Many years ago, I had a conversation with a very complicated girl. She described an idea that has haunted me. I’m not even sure how much of what I now remember was part of her original idea, and how much I’ve edited and revised it, added to it and changed it, through the intervening years as I’ve turned the project over and over in my mind. The idea was, though, most certainly hers, and I would not take credit for it. I have to say, though, there have been several times over the past decade when I’ve seriously considered taking up the project and actually trying to see it through. I suspect someone has done something roughly in line with what she described, but I’ve never seen it. Then again, I’ve never looked. I doubt the complicated girl ever ran with it. Her complications tended to leave many of her incredible ideas unrealized.
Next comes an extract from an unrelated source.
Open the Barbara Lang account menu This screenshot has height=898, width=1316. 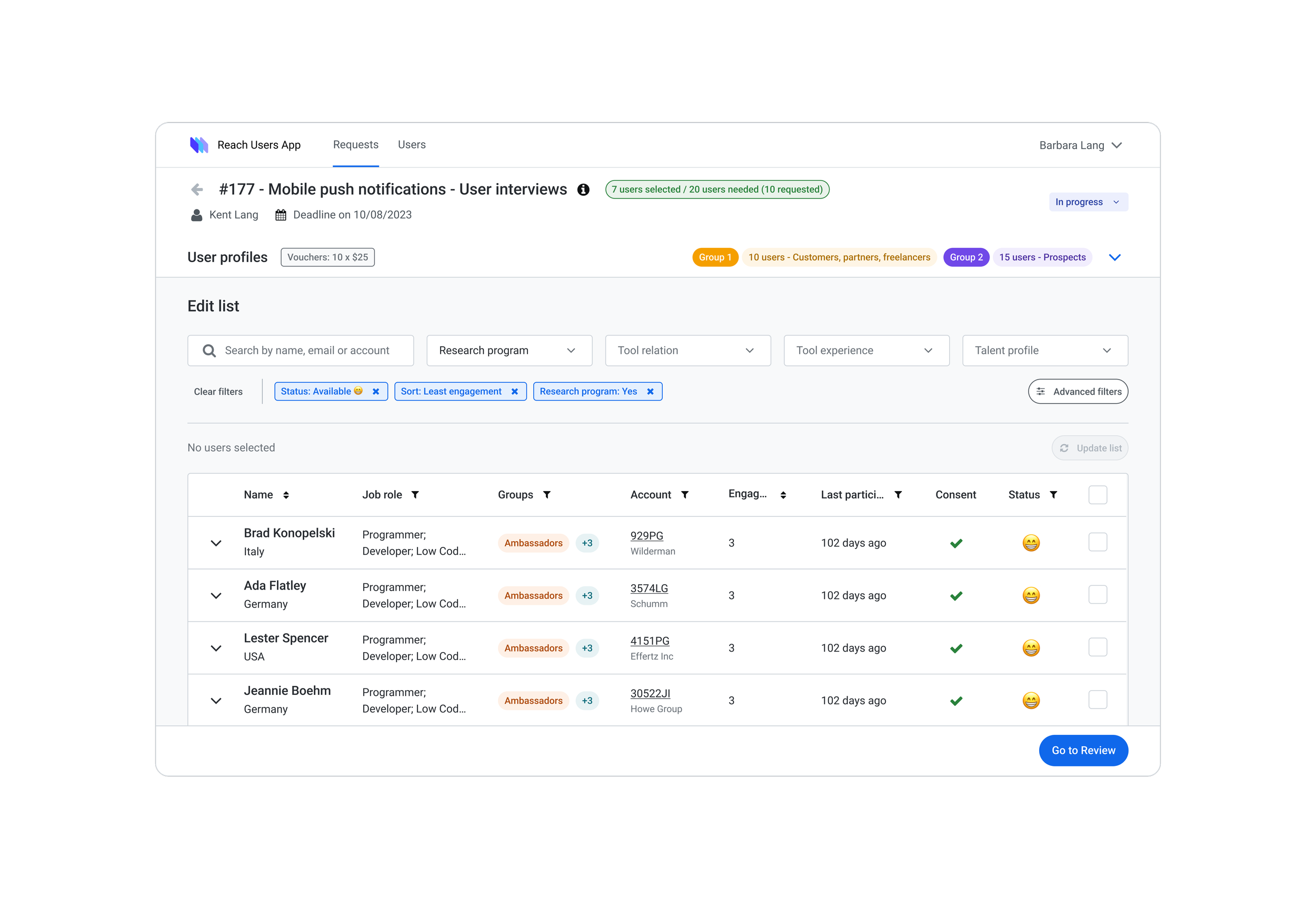pyautogui.click(x=1080, y=145)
Anyway, driving down the highway today, I saw the wreckage of many an unfortunate critter, and it had me considering again. I think I was in undergrad when we had the conversation. She described to me that someday, she was going to take a long roadtrip, and photograph all of the roadkill she came across. I know, it sounds at first blush like some self-indulgent morbid project for a goth-clad alienated art student. But I think there’s something there. She didn’t go into any real detail, but I’ve thought about it over and over, and have often imagined what the show would feel like. The idea of a wall of photographs of destroyed animals. The emotional impact. Some would likely be little more than crimson or black stains on the asphault, already almost lost to fleeting memory. Others would wear their suffering. Ever since she mentioned, in a sentence or two, what she had imagined, I’ve found myself noticing the nameless victims in the road. I’ve thought of all the tortured metaphors one could tease out of it – a holocaust of Gaia, bled out on the highways scarring the world. Other days, I’ve presented it to myself as something more personal and anthropomorphized, imagining a family of disney-esque gophers or racoons waiting for dad to come home, never knowing he’s hopelessly trying to drag his broken, no-longer-adoreable body to the shoulder, just to die on something softer than the interstate. Today I didn’t imagine any backstory at all. Just the power of the images. I don’t even know what they would do to me. I might fall to my knees, overwhelmed by the unresolveable tragedy of so much death and suffering. Or I might just feel cold and empty, being finally convinced of the absurdity of optimism. Or maybe there would be beauty there, behind all the carnage, beneath the immediate emotive wretch, some subtle and almost incommunicable whisper, a truth that must be felt to be known, and even then elusive.
I decided today that I’ll never undertake that project. Taking pictures of roadkill would change me in ways I don’t want to explore. I’m certain of that, now.